One-quarter of its employees in 2013 were women; 12 per cent were Hispanic or African American
SAN FRANCISCO (Reuters) — When Intel Corp said this month it would spend $300 million on increasing diversity in its workforce, Silicon Valley lauded its plan to improve the "pipeline" of candidates by helping more women and minorities study computer science and engineering.
But focusing too hard on the pipeline, a frequent tactic of technology firms seeking to change their workforce, will benefit the chipmaker less than working on what happens inside Intel, diversity advocates say.
Diversity has become a major corporate issue in the United States as companies look to improve their images and for ways to boost productivity by tapping new groups of potential employees. Intel's effort is one of the largest to date by cash spent.
Silicon Valley has a dismal track record employing those groups, and Intel is no exception: Just a quarter of its U.S. employees in 2013 were women and 12 percent were Hispanic or African American, it said. By comparison, about one-third of bachelor degrees granted in computers and math go to women, according to the National Science Foundation.
Krzanich described plans for educational initiatives, an area where Intel already spends $100 million annually with an undisclosed but small portion focusing on women and minorities. He also broadly promised to improve hiring and retention.
A shortfall of women and minorities receiving technology-oriented education is often seen as the leading barrier to a diverse workforce in Silicon Valley.
An opinion piece in the San Francisco Chronicle said Intel's plans "hinge on the available talent produced by a limited educational pipeline." Prominent venture capitalistPaul Graham told online publication the Information last year that the lack of women technology entrepreneurs and programmers was a problem "10 years upstream of us."
Diversity advocates say seizing on the supply issue can obscure other causes.
"They are blaming the pipeline for their own faults," said Vivek Wadhwa, author of "Innovating Women," noting that many technology companies no longer consider degrees of any sort, including computer science (CS), a requirement for employment.
"If male flunkies can join (tech companies), why do women need to have CS degrees?" he asked. "This is an excuse."

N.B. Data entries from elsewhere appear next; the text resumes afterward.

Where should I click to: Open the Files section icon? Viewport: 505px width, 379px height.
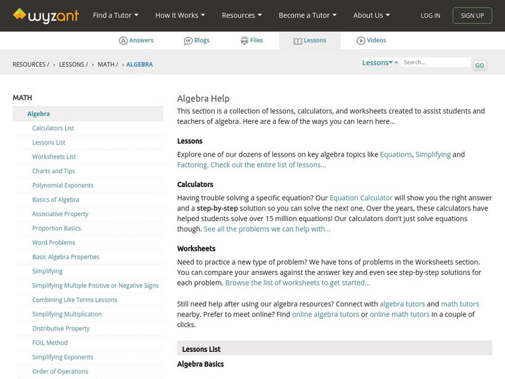tap(244, 40)
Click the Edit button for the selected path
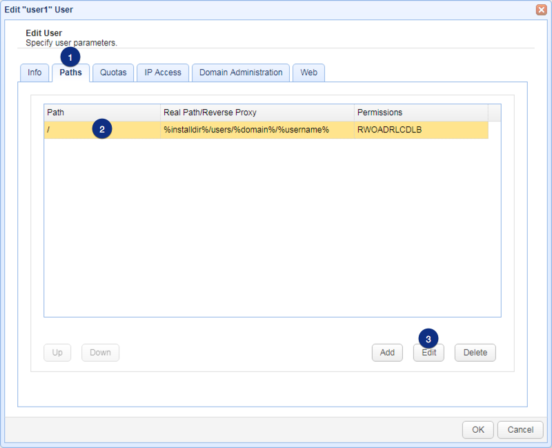Screen dimensions: 552x448 click(x=428, y=353)
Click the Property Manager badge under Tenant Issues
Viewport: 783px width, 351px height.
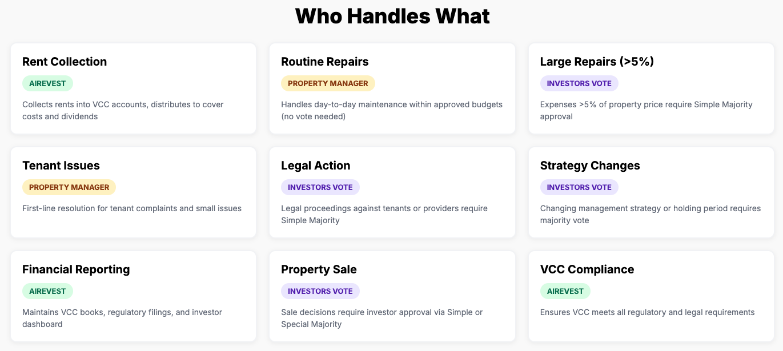pyautogui.click(x=69, y=187)
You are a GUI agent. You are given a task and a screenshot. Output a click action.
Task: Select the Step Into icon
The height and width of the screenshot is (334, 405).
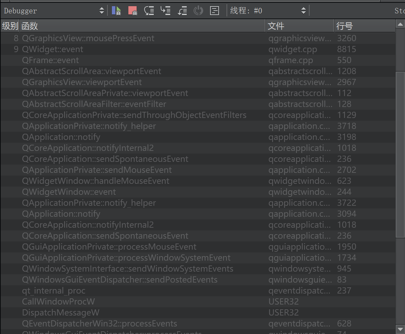[x=165, y=10]
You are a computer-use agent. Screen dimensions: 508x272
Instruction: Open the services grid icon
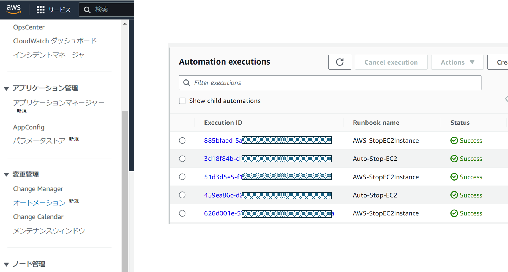(40, 10)
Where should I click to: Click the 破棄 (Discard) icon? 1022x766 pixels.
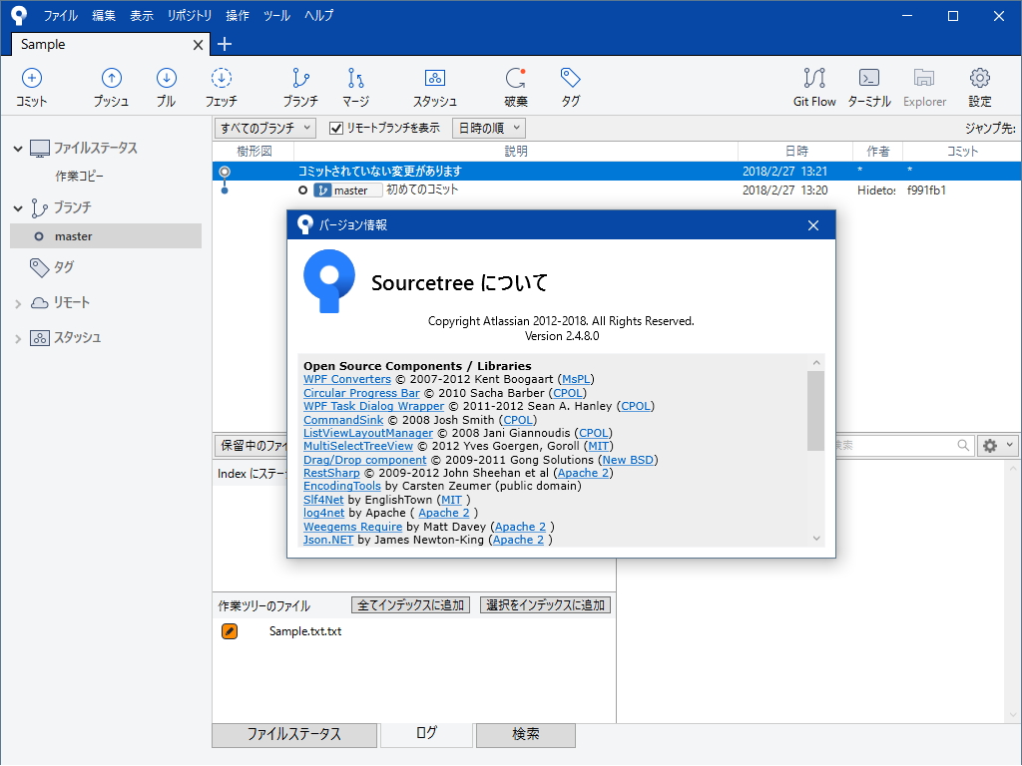click(516, 86)
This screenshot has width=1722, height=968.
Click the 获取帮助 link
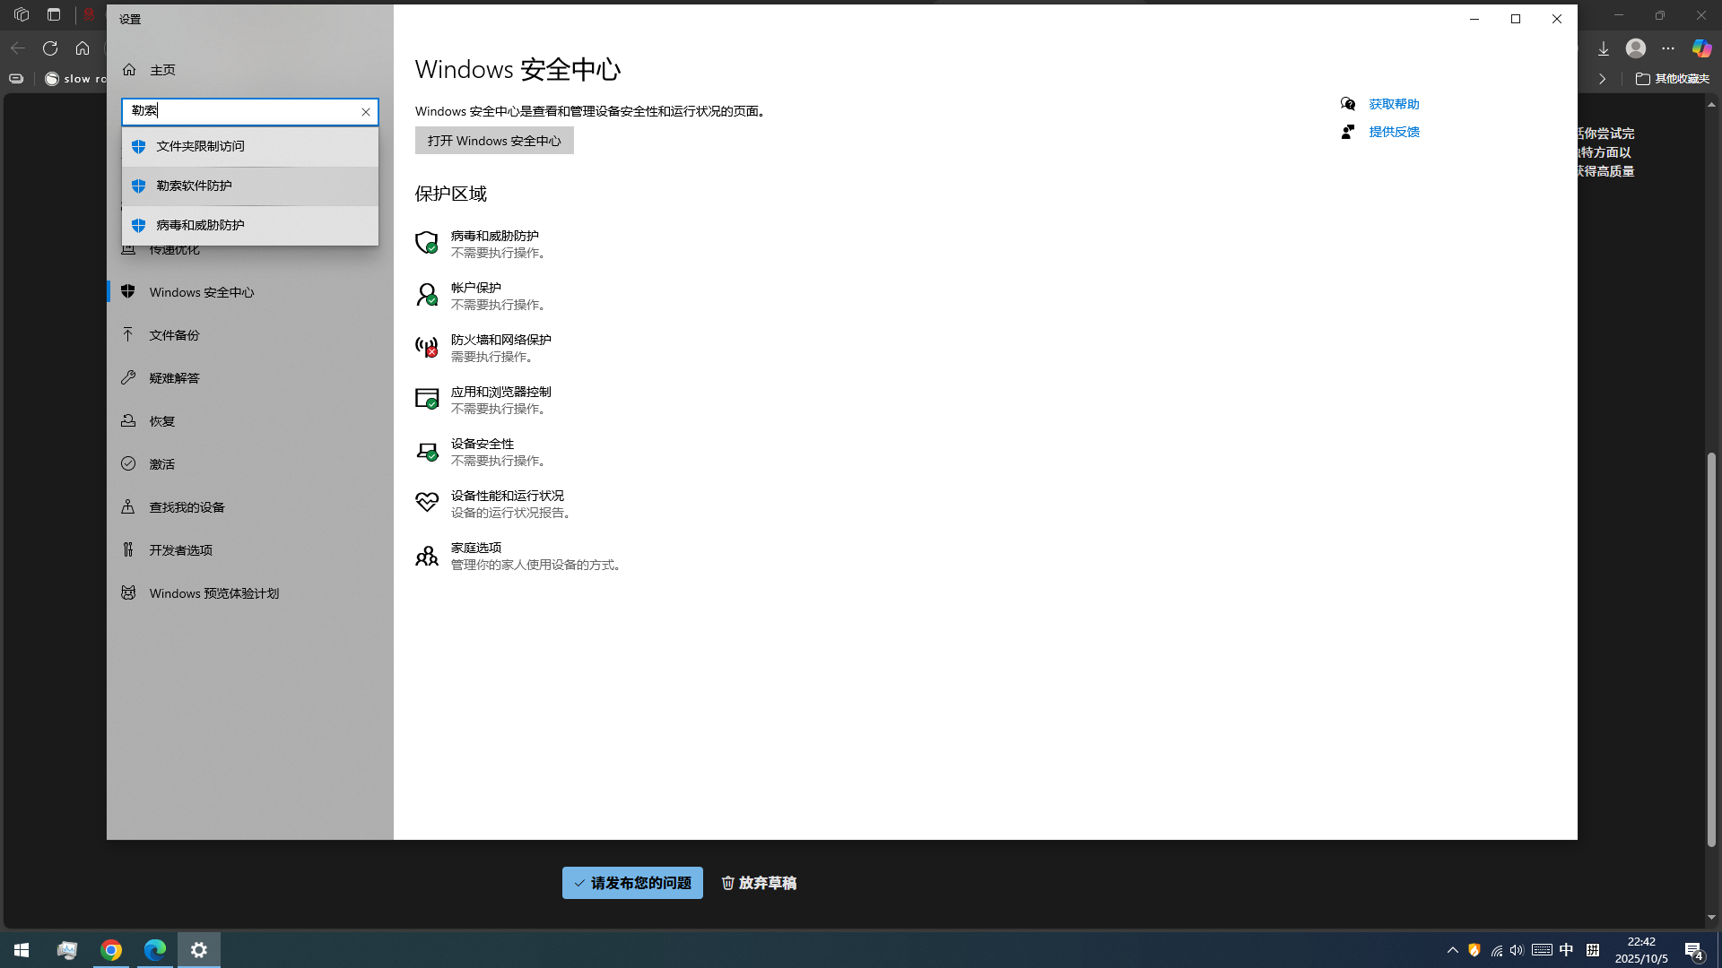coord(1394,104)
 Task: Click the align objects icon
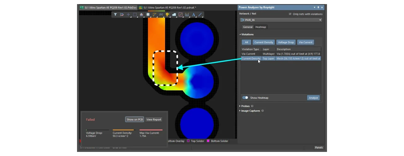click(141, 14)
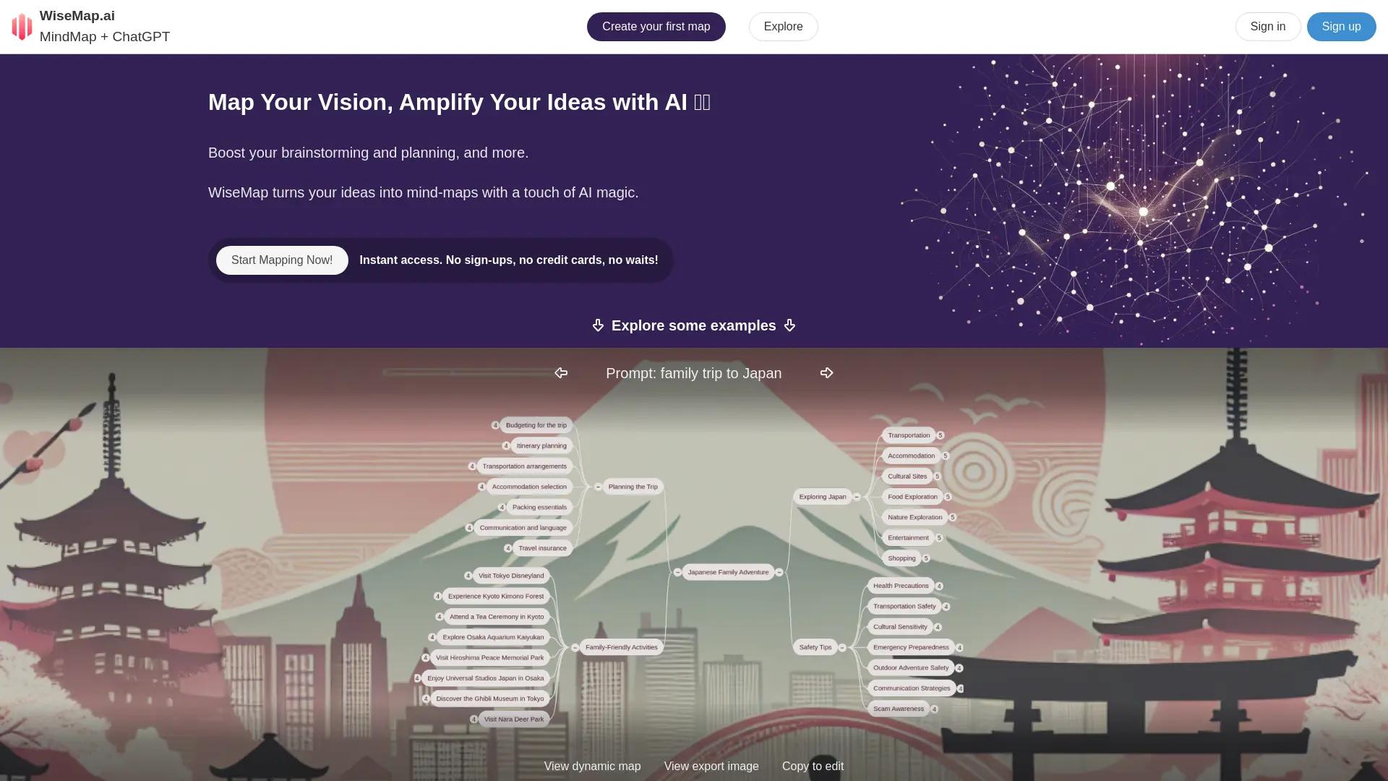Collapse the Planning the Trip branch
Screen dimensions: 1388x781
(598, 487)
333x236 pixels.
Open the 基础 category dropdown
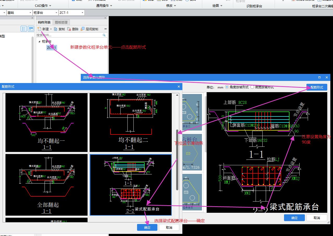point(30,13)
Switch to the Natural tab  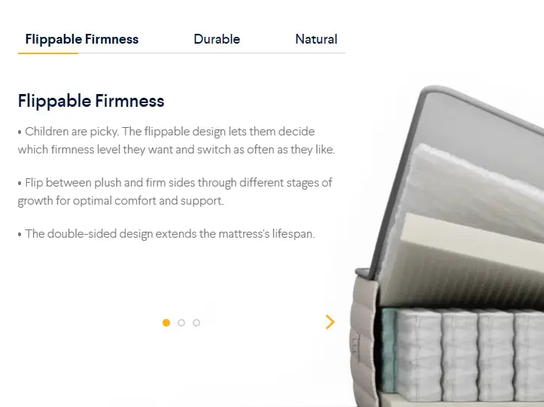click(x=316, y=39)
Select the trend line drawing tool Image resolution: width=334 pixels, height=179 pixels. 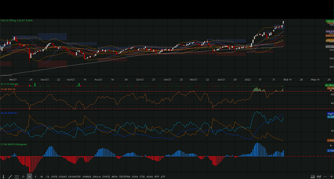coord(10,177)
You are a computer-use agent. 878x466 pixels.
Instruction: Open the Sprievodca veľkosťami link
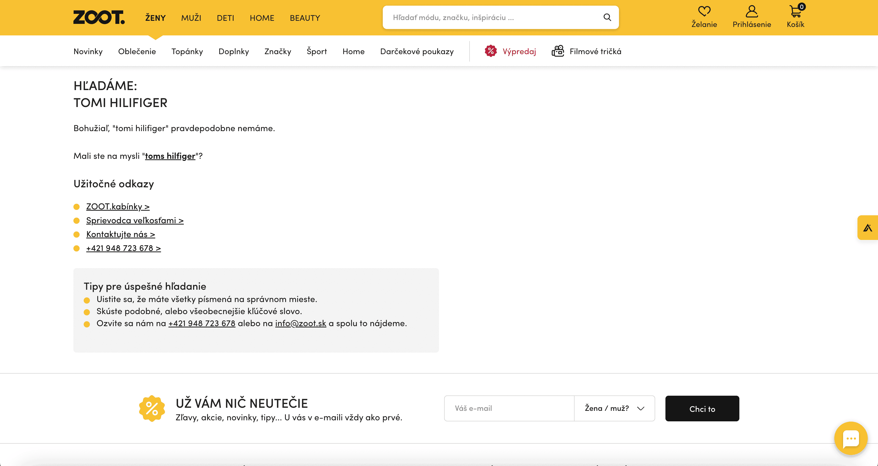[135, 220]
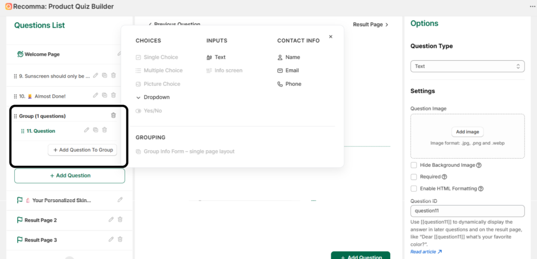Select Text input type in popup

220,57
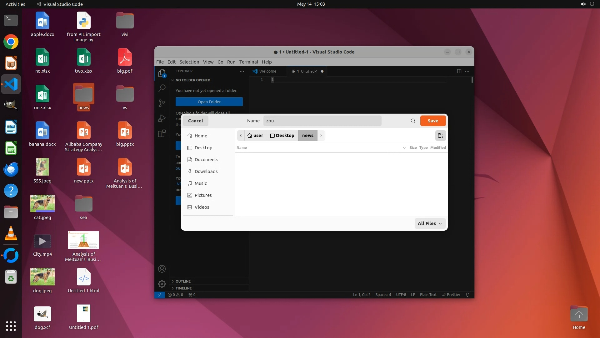Click the split editor right icon
Viewport: 600px width, 338px height.
click(x=459, y=71)
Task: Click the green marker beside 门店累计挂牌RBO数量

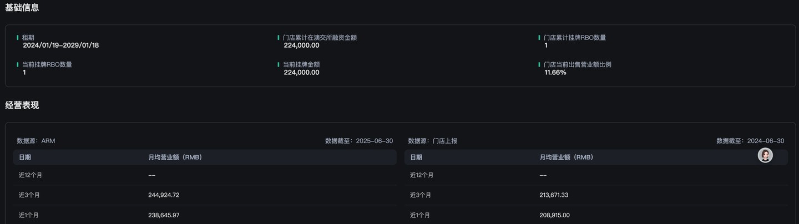Action: 539,38
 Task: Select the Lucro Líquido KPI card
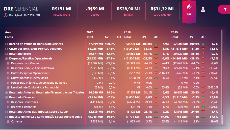point(162,11)
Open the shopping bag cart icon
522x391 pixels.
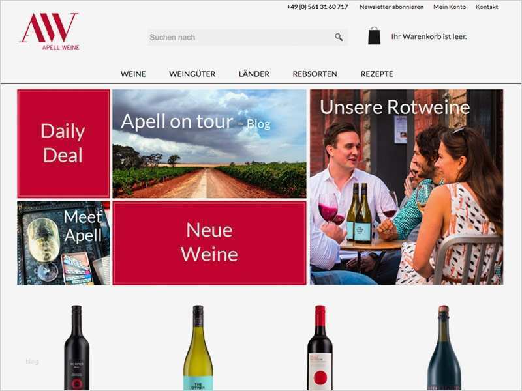(x=374, y=36)

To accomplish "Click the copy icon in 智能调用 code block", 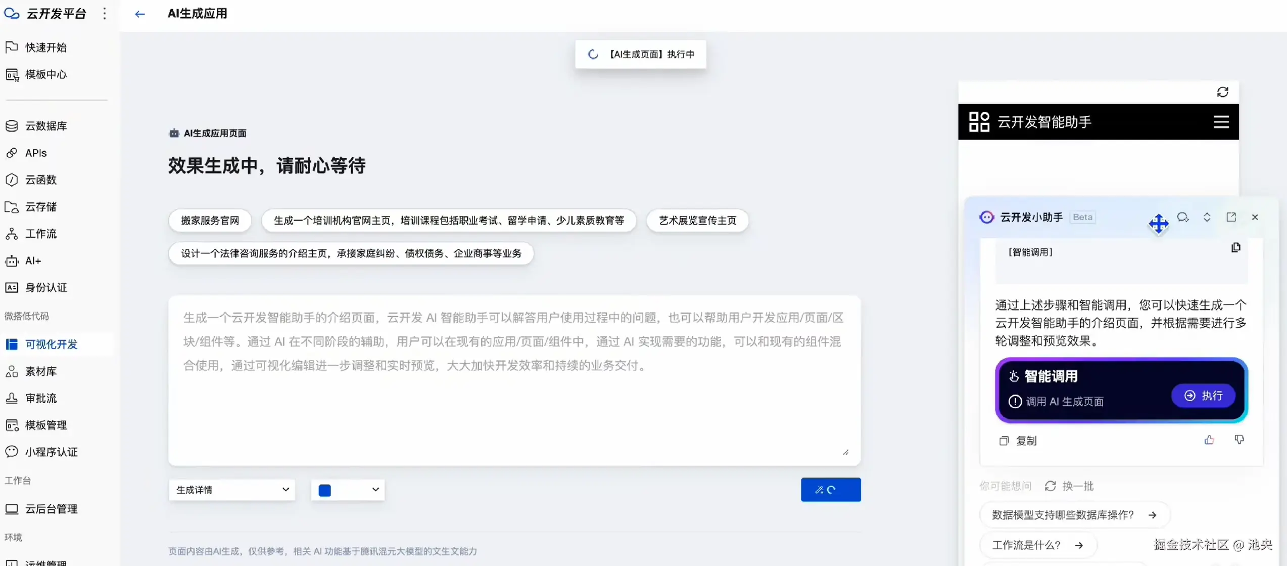I will click(x=1235, y=247).
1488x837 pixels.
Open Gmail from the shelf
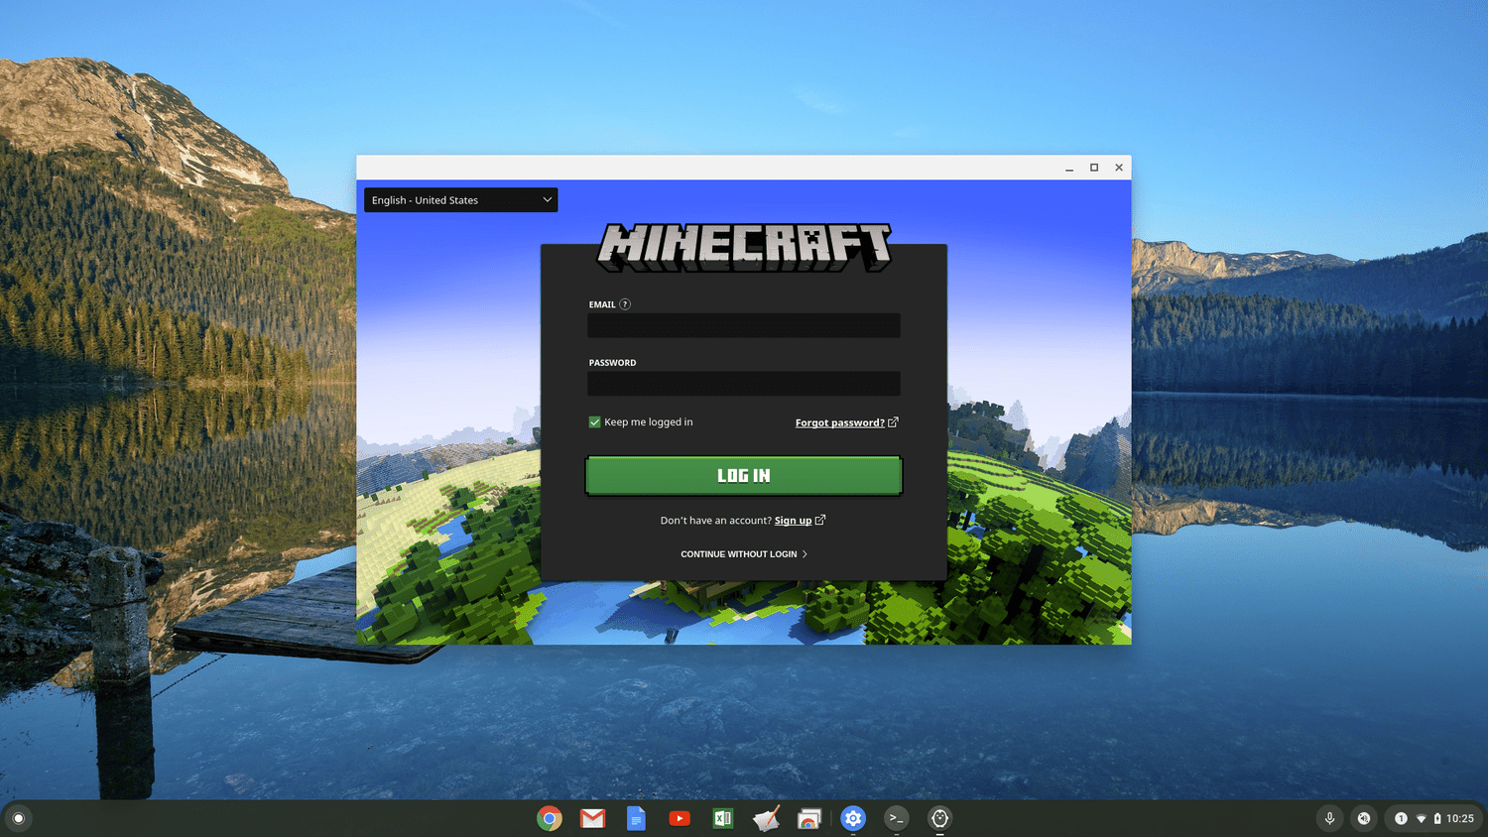click(x=593, y=818)
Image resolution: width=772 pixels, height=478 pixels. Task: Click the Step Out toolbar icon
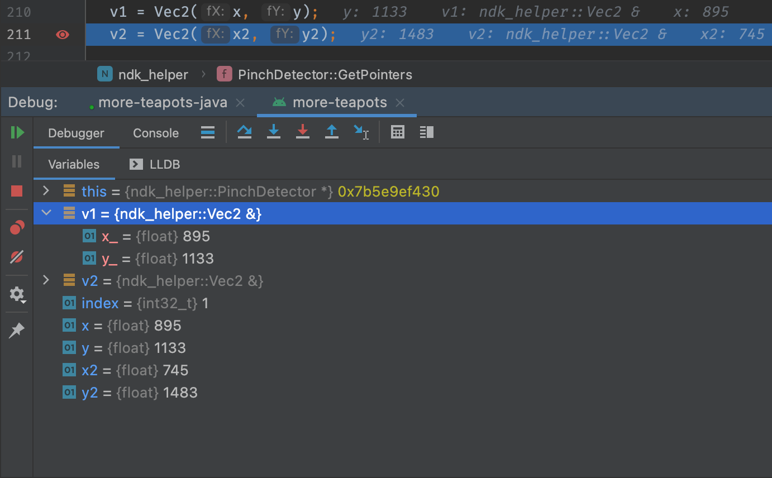coord(332,132)
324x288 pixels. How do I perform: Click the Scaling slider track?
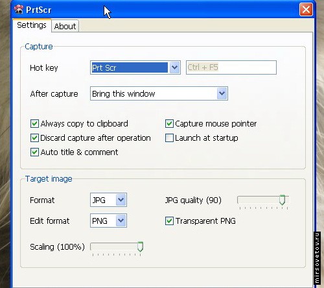(x=117, y=246)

He and others say technology companies should look inward, working on making themselves attractive to qualified women and minority candidates who avoid or abandon technology careers.
Of all science and engineering graduates, only about 31 per cent of males and 15 per cent of females work in related occupations, according to the U.S. Census Bureau. Just 17 per cent of African Americans with science and engineering degrees go on to work in related jobs.
To draw women and minorities, Intel should make managers accountable to specific diversity goals and measure progress through employee surveys, said Katherine Kimpel, a lawyer specializing in discrimination at Sanford Heisler Kimpel LLP.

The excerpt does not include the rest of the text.